BEGIN Available records

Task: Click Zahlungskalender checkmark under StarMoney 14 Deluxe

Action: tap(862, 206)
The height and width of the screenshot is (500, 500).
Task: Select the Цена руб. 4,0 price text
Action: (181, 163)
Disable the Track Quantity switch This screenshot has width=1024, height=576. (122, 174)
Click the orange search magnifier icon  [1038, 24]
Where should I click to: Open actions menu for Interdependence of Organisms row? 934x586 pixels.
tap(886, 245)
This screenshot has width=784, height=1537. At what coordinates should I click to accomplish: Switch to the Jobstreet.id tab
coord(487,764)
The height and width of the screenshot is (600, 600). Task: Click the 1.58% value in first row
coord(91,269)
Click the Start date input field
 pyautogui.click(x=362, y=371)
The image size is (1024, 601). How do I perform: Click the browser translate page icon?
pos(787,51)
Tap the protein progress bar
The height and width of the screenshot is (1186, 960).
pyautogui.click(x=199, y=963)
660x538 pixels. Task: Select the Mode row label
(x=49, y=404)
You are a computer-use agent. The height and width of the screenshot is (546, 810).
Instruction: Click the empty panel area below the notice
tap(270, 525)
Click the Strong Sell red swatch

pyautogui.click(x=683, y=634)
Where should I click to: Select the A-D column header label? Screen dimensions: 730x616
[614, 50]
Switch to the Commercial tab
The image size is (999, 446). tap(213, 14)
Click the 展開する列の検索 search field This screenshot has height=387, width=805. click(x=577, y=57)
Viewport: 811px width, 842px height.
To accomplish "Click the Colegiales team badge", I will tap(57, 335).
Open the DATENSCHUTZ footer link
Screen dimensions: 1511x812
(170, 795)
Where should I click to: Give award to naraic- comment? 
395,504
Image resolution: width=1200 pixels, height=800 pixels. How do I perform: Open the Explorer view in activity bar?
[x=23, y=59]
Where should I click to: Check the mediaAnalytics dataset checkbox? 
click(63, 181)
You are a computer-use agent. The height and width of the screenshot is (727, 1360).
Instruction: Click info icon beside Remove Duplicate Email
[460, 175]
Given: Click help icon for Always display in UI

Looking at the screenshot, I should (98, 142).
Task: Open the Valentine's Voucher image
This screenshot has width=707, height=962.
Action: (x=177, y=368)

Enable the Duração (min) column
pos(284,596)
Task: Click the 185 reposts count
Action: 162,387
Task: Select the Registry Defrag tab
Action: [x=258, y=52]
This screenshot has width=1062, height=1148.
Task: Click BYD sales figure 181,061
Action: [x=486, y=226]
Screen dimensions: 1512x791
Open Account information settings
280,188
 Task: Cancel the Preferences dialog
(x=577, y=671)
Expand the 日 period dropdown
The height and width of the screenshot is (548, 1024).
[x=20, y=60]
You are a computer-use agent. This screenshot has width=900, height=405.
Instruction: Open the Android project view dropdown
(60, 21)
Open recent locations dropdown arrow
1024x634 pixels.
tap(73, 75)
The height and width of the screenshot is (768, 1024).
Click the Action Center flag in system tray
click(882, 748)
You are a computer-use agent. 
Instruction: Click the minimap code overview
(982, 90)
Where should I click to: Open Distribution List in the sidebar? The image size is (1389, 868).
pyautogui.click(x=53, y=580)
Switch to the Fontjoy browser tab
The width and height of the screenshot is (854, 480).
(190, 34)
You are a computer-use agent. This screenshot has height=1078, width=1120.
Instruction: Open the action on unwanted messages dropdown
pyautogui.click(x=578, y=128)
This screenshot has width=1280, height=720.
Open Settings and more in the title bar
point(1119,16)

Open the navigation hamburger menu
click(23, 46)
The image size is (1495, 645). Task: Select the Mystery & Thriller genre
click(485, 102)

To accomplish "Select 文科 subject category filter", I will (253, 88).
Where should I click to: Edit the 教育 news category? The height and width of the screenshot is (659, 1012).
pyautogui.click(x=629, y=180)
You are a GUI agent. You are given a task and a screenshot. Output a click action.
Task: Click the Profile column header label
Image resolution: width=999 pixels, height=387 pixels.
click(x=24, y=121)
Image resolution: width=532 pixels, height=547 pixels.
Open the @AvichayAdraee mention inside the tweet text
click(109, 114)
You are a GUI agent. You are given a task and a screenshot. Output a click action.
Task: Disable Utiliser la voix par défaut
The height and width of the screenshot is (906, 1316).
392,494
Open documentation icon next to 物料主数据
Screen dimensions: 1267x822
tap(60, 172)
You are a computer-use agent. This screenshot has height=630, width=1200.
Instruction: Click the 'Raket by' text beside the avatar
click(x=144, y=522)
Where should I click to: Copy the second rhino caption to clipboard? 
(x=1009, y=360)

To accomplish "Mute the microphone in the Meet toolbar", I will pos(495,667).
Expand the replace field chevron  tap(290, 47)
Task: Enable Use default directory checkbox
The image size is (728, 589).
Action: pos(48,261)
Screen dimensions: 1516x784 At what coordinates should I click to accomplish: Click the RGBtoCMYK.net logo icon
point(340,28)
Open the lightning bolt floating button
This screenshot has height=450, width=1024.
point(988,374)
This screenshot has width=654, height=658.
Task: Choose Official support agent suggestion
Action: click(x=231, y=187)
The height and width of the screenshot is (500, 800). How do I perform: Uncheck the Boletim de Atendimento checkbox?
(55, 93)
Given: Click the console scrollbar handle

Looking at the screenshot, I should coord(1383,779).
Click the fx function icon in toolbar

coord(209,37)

END Available records

▶ **Work instructions**
Type out the material again, matching every line.

▶ **Solution**
Task: Click Zahlungskalender checkmark under StarMoney 14 Deluxe

Action: tap(862, 206)
The height and width of the screenshot is (500, 500).
Task: Select the Цена руб. 4,0 price text
Action: (181, 163)
Disable the Track Quantity switch This screenshot has width=1024, height=576. (122, 174)
Click the orange search magnifier icon  [1038, 24]
Where should I click to: Open actions menu for Interdependence of Organisms row? 934x586 pixels.
tap(886, 245)
This screenshot has width=784, height=1537. At what coordinates should I click to accomplish: Switch to the Jobstreet.id tab
coord(487,764)
The height and width of the screenshot is (600, 600). Task: Click the 1.58% value in first row
coord(91,269)
Click the Start date input field
 pyautogui.click(x=362, y=371)
The image size is (1024, 601). How do I perform: Click the browser translate page icon?
pos(787,51)
Tap the protein progress bar
The height and width of the screenshot is (1186, 960).
pyautogui.click(x=199, y=963)
660x538 pixels. Task: Select the Mode row label
(x=49, y=404)
You are a computer-use agent. The height and width of the screenshot is (546, 810).
Instruction: Click the empty panel area below the notice
tap(270, 525)
Click the Strong Sell red swatch

pyautogui.click(x=683, y=634)
Where should I click to: Select the A-D column header label? Screen dimensions: 730x616
[614, 50]
Switch to the Commercial tab
The image size is (999, 446). tap(213, 14)
Click the 展開する列の検索 search field This screenshot has height=387, width=805. click(x=577, y=57)
Viewport: 811px width, 842px height.
To accomplish "Click the Colegiales team badge", I will tap(57, 335).
Open the DATENSCHUTZ footer link
Screen dimensions: 1511x812
(170, 795)
Where should I click to: Give award to naraic- comment? 
395,504
Image resolution: width=1200 pixels, height=800 pixels. How do I perform: Open the Explorer view in activity bar?
[x=23, y=59]
Where should I click to: Check the mediaAnalytics dataset checkbox? 
click(63, 181)
You are a computer-use agent. The height and width of the screenshot is (727, 1360).
Instruction: Click info icon beside Remove Duplicate Email
[460, 175]
Given: Click help icon for Always display in UI

Looking at the screenshot, I should (98, 142).
Task: Open the Valentine's Voucher image
This screenshot has width=707, height=962.
Action: (x=177, y=368)

Enable the Duração (min) column
pos(284,596)
Task: Click the 185 reposts count
Action: 162,387
Task: Select the Registry Defrag tab
Action: [x=258, y=52]
This screenshot has width=1062, height=1148.
Task: Click BYD sales figure 181,061
Action: [x=486, y=226]
Screen dimensions: 1512x791
Open Account information settings
280,188
 Task: Cancel the Preferences dialog
(x=577, y=671)
Expand the 日 period dropdown
The height and width of the screenshot is (548, 1024).
[x=20, y=60]
You are a computer-use agent. This screenshot has width=900, height=405.
Instruction: Open the Android project view dropdown
(60, 21)
Open recent locations dropdown arrow
1024x634 pixels.
tap(73, 75)
The height and width of the screenshot is (768, 1024).
Click the Action Center flag in system tray
click(882, 748)
You are a computer-use agent. 
Instruction: Click the minimap code overview
(982, 90)
Where should I click to: Open Distribution List in the sidebar? The image size is (1389, 868).
pyautogui.click(x=53, y=580)
Switch to the Fontjoy browser tab
The width and height of the screenshot is (854, 480).
(190, 34)
You are a computer-use agent. This screenshot has height=1078, width=1120.
Instruction: Open the action on unwanted messages dropdown
pyautogui.click(x=578, y=128)
This screenshot has width=1280, height=720.
Open Settings and more in the title bar
point(1119,16)

Open the navigation hamburger menu
click(23, 46)
The image size is (1495, 645). Task: Select the Mystery & Thriller genre
click(485, 102)

To accomplish "Select 文科 subject category filter", I will (253, 88).
Where should I click to: Edit the 教育 news category? The height and width of the screenshot is (659, 1012).
pyautogui.click(x=629, y=180)
You are a GUI agent. You are given a task and a screenshot. Output a click action.
Task: Click the Profile column header label
Image resolution: width=999 pixels, height=387 pixels.
click(x=24, y=121)
Image resolution: width=532 pixels, height=547 pixels.
Open the @AvichayAdraee mention inside the tweet text
click(109, 114)
You are a GUI agent. You are given a task and a screenshot. Output a click action.
Task: Disable Utiliser la voix par défaut
The height and width of the screenshot is (906, 1316).
392,494
Open documentation icon next to 物料主数据
Screen dimensions: 1267x822
tap(60, 172)
You are a computer-use agent. This screenshot has height=630, width=1200.
Instruction: Click the 'Raket by' text beside the avatar
click(x=144, y=522)
Where should I click to: Copy the second rhino caption to clipboard? 
(x=1009, y=360)

To accomplish "Mute the microphone in the Meet toolbar", I will pos(495,667).
Expand the replace field chevron  tap(290, 47)
Task: Enable Use default directory checkbox
The image size is (728, 589).
Action: pos(48,261)
Screen dimensions: 1516x784 At what coordinates should I click to accomplish: Click the RGBtoCMYK.net logo icon
point(340,28)
Open the lightning bolt floating button
This screenshot has height=450, width=1024.
point(988,374)
This screenshot has width=654, height=658.
Task: Choose Official support agent suggestion
Action: click(x=231, y=187)
The height and width of the screenshot is (500, 800). How do I perform: Uncheck the Boletim de Atendimento checkbox?
(55, 93)
Given: Click the console scrollbar handle

Looking at the screenshot, I should coord(1383,779).
Click the fx function icon in toolbar

coord(209,37)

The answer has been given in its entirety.